Cloud Functions Backend
A Node 20 Gen 2 function set for product, media, story, and scheduled cleanup — with Busboy streaming uploads and signed-URL delivery.
Zero-Trust Infra
Deny-all Firestore and Storage rules, per-IP rate limiting, and a GitHub Actions pipeline that deploys code and rules atomically.
Our Solution
Three layers with distinct responsibilities. The mobile SPA owns camera, scanner, and capture. The Cloud Functions backend mediates every read and write, issues ephemeral sessions and signed URLs. The rules-and-pipeline layer makes the zero-trust posture the default state, not a deployment checklist.
Mobile SPA
Native-camera QR scanning via getUserMedia + jsQR frame parsing
Diamond certificate view with embedded Kiradam v360 video
In-app photo/video capture and file-picker upload with progress
Lazy media gallery with fullscreen viewer and story journal drawer
Cloud Functions Backend
Busboy multipart parsing with MIME whitelist and size enforcement
Session tokens minted on scan, verified on every write call
Signed-URL generation for every media read, metadata-verified deletes
Scheduled pub/sub cleanup of expired sessions and per-IP rate limiting
Zero-Trust Infra
Deny-all Firestore and Storage rules — 100% of traffic flows through functions
Service accounts and secrets managed through GitHub Actions
Atomic deploys of hosting, functions, and rules on merge to main
PR preview channels for safe UX iteration on live data contracts
Effort Allocation
Frontend UI/UX & Polish (30%)
Security & Hardening (20%)
Backend / Business Logic (20%)
Infrastructure & CI/CD (10%)
Integrations (10%)
Requirements & Spec (10%)
Infrastructure & Technologies
React 19 + Vite
Chosen for a mobile-first SPA with sub-second cold boot on 4G — Vite HMR kept iteration fast through many UX polish cycles, and React 19 handled the camera-driven scanner UI without blocking the main thread.
Zustand (persist)
Chosen for cross-route state that survives page reloads without Redux boilerplate, and to cleanly swap product on chain-scan without prop-drilling through the scanner, gallery, and journal views.
jsQR
Chosen to decode QR codes from live canvas frames in pure JavaScript — avoided a native-app dependency, one camera permission, works on iOS Safari and Android Chrome.

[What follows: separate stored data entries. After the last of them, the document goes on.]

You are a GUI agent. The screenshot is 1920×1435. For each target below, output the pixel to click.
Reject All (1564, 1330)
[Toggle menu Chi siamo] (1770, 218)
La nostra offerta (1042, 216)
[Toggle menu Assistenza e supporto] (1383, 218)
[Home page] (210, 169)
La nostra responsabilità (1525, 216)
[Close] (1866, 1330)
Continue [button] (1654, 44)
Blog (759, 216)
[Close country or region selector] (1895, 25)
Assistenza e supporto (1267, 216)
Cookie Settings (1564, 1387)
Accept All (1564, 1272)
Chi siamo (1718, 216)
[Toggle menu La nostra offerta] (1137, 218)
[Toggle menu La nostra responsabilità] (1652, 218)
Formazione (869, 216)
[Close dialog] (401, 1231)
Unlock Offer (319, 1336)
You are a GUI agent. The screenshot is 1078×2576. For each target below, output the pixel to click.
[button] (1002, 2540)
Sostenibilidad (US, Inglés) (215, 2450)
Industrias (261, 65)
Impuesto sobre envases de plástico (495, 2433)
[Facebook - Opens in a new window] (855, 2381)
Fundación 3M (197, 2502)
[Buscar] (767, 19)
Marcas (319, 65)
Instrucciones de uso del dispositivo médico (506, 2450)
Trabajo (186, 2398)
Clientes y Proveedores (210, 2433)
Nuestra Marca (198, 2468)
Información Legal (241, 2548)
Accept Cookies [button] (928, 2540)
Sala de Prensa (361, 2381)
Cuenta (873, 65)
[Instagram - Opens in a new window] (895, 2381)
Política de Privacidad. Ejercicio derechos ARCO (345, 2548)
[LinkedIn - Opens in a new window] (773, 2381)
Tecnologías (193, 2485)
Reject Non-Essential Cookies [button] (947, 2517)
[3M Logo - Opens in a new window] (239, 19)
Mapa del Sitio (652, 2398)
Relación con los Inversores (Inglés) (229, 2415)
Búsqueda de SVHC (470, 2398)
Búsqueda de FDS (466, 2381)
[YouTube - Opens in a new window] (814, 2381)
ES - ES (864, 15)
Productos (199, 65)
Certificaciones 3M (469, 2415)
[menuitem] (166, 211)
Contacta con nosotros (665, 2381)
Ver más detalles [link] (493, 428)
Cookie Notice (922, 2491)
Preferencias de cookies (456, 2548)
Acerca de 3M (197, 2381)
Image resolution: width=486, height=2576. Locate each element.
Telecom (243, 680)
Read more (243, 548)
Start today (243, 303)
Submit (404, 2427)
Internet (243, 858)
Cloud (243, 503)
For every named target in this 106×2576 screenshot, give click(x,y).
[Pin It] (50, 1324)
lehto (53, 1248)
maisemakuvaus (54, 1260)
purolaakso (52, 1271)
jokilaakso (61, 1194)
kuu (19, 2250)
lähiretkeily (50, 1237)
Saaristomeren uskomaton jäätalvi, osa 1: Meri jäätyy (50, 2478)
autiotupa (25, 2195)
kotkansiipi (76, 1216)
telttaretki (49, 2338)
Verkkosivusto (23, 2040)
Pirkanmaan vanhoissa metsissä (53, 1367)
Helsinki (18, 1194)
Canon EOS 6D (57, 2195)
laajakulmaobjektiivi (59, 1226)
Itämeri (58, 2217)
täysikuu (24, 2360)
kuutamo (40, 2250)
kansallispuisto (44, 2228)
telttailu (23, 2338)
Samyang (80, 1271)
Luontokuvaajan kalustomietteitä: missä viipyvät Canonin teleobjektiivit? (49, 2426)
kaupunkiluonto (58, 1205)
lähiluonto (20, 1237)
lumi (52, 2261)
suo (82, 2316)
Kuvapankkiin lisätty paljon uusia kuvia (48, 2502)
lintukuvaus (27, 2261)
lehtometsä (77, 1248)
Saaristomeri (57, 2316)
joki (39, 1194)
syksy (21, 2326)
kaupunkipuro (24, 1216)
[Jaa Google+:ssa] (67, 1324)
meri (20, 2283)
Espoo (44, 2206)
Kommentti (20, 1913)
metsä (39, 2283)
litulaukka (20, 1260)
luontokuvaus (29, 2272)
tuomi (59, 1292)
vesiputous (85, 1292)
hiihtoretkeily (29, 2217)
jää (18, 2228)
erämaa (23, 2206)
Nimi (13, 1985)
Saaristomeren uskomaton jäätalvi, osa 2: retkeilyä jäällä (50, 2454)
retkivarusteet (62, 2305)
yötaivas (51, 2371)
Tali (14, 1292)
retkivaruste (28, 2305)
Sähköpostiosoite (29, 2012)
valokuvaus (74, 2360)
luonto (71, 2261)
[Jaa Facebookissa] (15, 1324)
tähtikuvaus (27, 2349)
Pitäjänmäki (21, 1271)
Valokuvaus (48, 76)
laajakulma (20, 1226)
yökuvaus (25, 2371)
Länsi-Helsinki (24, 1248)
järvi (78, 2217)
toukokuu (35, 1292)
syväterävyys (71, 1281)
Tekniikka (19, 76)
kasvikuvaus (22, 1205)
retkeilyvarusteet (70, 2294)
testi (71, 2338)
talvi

Firebase Cloud Functions Gen 2
Chosen for pay-per-invocation scaling with no servers to patch — the v2 API also fixed CORS issues the v1 onCall had in this setup, while giving us streaming request bodies for multipart uploads.
Busboy
Chosen as the only practical multipart parser for Cloud Functions Gen 2 streams — enabled per-file MIME validation and size enforcement before bytes ever reached Storage.
Firestore + Scheduled Pub/Sub
Chosen to hold short-lived session tokens with TTL semantics — a 60-minute cron function purges expired rows, replacing a Redis TTL cache with zero extra infrastructure.
Signed URLs (Admin SDK)
Chosen to deliver private-by-default media with time-boxed access — no permanent download tokens to leak, and revocation is implicit (just stop reissuing).
GitHub Actions + firebase-tools
Chosen so hosting, functions, Firestore rules, and Storage rules deploy atomically — preventing the classic "new code, old rules" security gap on every release.